Hepatitis B virus enhancer 1 activates preS1 and preS2 promoters of integrated HBV DNA impairing HBsAg secretion

Background & Aims

The expression of HBsAg from integrated HBV DNA limits the achievement of functional cure for chronic hepatitis B. Thus, characterising the unique expression and secretion of HBsAg derived from integrated HBV DNA is of clinical significance.

Methods

A total of 563 treatment-naive patients and 62 functionally cured patients were enrolled, and HBsAg and HBcAg immunohistochemistry of their liver biopsy tissues was conducted followed by semi-quantitative analysis. Then, based on stratified analysis of HBeAg-positive and -negative patients, long-read RNA sequencing analysis, as well as an in vitro HBV integration model, we explored the HBsAg secretion characteristics of integrated HBV DNA and underlying mechanisms.

Results

In contrast to the significantly lower serum HBsAg levels, no significant decrease of intrahepatic HBsAg protein was observed in HBeAg-negative patients, as compared with HBeAg-positive patients.
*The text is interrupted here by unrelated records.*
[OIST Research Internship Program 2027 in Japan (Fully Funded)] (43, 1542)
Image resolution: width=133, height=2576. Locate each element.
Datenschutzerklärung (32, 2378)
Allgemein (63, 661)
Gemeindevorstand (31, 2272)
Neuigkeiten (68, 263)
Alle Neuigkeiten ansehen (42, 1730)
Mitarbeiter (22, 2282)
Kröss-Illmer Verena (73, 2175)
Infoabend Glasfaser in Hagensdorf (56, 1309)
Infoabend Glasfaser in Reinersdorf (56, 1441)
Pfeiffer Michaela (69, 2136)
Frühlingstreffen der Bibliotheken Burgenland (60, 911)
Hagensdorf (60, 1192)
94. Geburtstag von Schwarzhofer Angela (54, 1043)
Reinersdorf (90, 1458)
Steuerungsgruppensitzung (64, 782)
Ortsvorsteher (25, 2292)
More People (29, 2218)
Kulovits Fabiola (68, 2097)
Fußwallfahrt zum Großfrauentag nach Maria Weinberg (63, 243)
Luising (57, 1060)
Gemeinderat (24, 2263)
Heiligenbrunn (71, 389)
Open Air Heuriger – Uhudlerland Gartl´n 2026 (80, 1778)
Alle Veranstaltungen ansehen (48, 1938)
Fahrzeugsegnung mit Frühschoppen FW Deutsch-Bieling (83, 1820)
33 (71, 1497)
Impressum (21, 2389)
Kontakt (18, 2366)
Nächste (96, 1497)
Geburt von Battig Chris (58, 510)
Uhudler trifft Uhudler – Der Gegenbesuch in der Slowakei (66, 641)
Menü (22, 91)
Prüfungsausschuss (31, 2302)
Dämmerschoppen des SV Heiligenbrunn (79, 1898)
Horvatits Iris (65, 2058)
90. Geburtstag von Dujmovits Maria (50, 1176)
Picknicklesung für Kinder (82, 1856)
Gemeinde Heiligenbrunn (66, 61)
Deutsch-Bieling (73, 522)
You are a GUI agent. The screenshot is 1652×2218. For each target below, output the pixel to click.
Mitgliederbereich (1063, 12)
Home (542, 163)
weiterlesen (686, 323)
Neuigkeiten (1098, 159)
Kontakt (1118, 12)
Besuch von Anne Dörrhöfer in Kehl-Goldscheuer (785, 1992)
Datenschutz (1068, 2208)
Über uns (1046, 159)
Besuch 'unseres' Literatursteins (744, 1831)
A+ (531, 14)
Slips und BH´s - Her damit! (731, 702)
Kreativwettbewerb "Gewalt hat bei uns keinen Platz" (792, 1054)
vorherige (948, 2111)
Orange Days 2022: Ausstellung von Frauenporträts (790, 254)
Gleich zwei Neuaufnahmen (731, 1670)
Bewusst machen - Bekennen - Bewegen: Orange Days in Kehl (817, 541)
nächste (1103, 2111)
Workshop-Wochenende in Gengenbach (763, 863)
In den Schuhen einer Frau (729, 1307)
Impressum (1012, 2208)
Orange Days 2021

The results of long-read RNA sequencing of liver tissues from patients with chronic HBV infection and in vitro studies using integrated HBV DNA mimicking dslDNA plasmid revealed that, the lower HBsAg secretion efficiency seen in HBeAg-negative patients might be attributed to an increased proportion of preS1 mRNA derived from integrated HBV DNA instead of covalently closed circular DNA. The latter resulted in an increased L-HBsAg proportion and impaired HBsAg secretion. Enhancer 1 (EnhI) in integrated HBV DNA could retarget preS1 (SP1) and preS2 (SP2) promoters to disrupt their transcriptional activity balance.

Conclusions

The secretion of HBsAg originating from integrated HBV DNA was impaired. Mechanistically, functional deficiency of core promoter leads to retargeting of EnhI and thus uneven activation of the SP1 over the SP2 promoter, resulting in an increase in the proportion of L-HBsAg.

Impact and implications

Integrated hepatitis B virus (HBV) DNA can serve as an important reservoir for HBV surface antigen (HBsAg) expression, and this limits the achievement of a functional cure. This study revealed that secretion efficiency is lower for HBsAg derived from integrated HBV DNA than HBsAg derived from covalently closed circular DNA, as determined by the unique sequence features of integrated HBV DNA. This study can broaden our understanding of the role of HBV integration and shed new light on antiviral strategies to facilitate a functional cure. We believe our results are of great general interest to a broad audience, including patients and patient organisations, the medical community, academia, the life science industry and the public.